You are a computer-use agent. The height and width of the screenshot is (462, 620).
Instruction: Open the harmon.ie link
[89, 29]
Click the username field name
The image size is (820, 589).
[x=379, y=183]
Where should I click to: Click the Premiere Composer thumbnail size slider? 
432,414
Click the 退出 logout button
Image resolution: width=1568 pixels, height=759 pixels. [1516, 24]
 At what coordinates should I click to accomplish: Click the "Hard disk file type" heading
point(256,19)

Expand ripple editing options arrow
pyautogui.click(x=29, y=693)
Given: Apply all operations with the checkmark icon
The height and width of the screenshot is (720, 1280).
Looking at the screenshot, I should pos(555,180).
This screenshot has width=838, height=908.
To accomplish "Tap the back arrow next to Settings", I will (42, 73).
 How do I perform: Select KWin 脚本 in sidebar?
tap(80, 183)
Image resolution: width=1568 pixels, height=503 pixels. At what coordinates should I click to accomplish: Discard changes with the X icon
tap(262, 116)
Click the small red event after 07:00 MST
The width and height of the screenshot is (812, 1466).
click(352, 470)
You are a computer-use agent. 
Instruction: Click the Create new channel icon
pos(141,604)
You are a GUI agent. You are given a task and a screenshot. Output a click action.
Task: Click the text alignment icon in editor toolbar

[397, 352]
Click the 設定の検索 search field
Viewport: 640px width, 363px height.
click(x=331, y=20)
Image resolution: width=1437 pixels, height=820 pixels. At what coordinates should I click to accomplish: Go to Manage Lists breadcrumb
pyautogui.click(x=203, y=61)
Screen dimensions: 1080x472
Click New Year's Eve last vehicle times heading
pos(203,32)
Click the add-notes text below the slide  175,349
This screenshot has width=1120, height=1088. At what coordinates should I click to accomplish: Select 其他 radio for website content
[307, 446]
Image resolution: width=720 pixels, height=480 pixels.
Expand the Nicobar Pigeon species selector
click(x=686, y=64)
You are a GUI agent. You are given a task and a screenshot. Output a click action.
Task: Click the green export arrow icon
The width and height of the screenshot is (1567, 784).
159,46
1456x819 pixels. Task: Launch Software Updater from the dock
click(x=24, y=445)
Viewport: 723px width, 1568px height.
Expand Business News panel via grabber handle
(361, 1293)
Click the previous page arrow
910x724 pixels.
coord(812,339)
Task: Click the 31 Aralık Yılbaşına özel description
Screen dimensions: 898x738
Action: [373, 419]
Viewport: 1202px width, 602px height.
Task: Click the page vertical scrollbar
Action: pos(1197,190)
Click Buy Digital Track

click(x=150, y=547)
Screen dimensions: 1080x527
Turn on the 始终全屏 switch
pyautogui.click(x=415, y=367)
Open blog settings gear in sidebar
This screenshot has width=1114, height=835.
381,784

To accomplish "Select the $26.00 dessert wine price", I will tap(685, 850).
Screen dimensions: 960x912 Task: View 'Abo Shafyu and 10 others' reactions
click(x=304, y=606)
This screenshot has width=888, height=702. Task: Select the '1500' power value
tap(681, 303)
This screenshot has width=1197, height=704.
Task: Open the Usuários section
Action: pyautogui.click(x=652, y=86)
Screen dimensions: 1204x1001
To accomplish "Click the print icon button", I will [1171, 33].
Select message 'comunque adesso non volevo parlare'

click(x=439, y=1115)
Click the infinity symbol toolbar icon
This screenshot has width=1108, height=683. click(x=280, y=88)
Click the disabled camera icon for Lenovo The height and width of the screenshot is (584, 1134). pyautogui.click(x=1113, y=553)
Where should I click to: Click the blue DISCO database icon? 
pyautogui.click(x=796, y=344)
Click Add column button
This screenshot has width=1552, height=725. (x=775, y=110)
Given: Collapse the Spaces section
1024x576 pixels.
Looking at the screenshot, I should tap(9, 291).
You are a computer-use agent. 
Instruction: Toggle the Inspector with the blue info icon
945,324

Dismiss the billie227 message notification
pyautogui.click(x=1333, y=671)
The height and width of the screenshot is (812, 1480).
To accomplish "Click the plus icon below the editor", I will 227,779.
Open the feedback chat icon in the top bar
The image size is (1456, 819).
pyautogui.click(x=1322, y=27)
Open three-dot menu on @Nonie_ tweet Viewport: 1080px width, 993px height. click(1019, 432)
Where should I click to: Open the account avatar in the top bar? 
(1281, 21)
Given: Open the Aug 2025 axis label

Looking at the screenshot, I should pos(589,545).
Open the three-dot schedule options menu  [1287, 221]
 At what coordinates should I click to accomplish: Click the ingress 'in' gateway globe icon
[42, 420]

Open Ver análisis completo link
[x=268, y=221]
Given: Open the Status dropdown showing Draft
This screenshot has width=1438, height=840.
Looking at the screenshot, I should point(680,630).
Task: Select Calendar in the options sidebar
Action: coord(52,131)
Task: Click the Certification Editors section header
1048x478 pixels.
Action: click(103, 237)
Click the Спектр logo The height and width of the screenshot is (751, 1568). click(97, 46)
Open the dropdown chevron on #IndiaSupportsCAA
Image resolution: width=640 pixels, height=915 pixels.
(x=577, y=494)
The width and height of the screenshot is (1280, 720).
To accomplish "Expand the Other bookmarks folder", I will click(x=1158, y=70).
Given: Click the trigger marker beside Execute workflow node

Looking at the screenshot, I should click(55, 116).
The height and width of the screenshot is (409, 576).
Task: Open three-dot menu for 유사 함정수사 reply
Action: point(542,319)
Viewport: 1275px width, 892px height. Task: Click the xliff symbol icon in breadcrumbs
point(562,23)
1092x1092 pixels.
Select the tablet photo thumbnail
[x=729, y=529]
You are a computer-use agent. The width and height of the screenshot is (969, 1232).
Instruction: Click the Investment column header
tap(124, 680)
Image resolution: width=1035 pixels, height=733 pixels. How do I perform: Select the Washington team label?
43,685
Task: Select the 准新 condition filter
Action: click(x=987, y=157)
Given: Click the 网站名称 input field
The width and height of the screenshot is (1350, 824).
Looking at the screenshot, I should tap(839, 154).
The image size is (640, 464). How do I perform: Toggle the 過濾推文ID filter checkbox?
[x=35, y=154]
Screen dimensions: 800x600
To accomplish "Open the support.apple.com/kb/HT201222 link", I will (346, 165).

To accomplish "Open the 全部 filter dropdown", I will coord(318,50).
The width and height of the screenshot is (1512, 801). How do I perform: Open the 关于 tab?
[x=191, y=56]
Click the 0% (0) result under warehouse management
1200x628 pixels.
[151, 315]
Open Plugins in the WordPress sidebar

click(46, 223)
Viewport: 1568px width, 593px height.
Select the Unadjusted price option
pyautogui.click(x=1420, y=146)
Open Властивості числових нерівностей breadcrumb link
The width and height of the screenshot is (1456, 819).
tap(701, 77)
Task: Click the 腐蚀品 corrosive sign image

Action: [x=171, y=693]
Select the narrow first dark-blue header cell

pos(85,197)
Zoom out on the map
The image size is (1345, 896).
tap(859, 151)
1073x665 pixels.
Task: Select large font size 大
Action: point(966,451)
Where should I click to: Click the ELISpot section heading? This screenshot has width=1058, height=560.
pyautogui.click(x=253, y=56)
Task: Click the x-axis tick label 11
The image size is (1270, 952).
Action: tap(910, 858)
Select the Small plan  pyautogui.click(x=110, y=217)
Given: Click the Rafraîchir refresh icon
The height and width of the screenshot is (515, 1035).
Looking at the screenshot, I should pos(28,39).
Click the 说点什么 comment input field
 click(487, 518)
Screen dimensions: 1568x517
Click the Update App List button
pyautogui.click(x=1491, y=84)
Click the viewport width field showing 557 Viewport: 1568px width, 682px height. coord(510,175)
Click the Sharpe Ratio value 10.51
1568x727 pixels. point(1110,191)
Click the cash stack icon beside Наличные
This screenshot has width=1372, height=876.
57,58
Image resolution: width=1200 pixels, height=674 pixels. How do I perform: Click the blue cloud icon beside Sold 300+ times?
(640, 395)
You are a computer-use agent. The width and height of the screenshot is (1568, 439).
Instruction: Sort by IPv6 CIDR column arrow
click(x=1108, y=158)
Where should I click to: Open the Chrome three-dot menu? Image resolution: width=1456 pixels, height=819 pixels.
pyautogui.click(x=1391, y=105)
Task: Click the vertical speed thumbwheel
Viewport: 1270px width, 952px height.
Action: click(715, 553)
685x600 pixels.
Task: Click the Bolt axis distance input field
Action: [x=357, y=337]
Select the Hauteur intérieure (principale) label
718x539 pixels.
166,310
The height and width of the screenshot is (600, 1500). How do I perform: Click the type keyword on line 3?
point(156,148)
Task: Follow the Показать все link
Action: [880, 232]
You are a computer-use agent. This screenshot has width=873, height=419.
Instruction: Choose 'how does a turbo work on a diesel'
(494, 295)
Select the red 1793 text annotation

● ● ●

Description of the task: Retype the items, starting at the first line and ending at the line containing "pos(141,604)".

Answer for this exercise:
You are a computer-use agent. The height and width of the screenshot is (462, 620).
Instruction: Open the harmon.ie link
[89, 29]
Click the username field name
The image size is (820, 589).
[x=379, y=183]
Where should I click to: Click the Premiere Composer thumbnail size slider? 
432,414
Click the 退出 logout button
Image resolution: width=1568 pixels, height=759 pixels. [1516, 24]
 At what coordinates should I click to accomplish: Click the "Hard disk file type" heading
point(256,19)

Expand ripple editing options arrow
pyautogui.click(x=29, y=693)
Given: Apply all operations with the checkmark icon
The height and width of the screenshot is (720, 1280).
Looking at the screenshot, I should pos(555,180).
This screenshot has width=838, height=908.
To accomplish "Tap the back arrow next to Settings", I will (42, 73).
 How do I perform: Select KWin 脚本 in sidebar?
tap(80, 183)
Image resolution: width=1568 pixels, height=503 pixels. At what coordinates should I click to accomplish: Discard changes with the X icon
tap(262, 116)
Click the small red event after 07:00 MST
The width and height of the screenshot is (812, 1466).
click(352, 470)
You are a computer-use agent. 
Instruction: Click the Create new channel icon
pos(141,604)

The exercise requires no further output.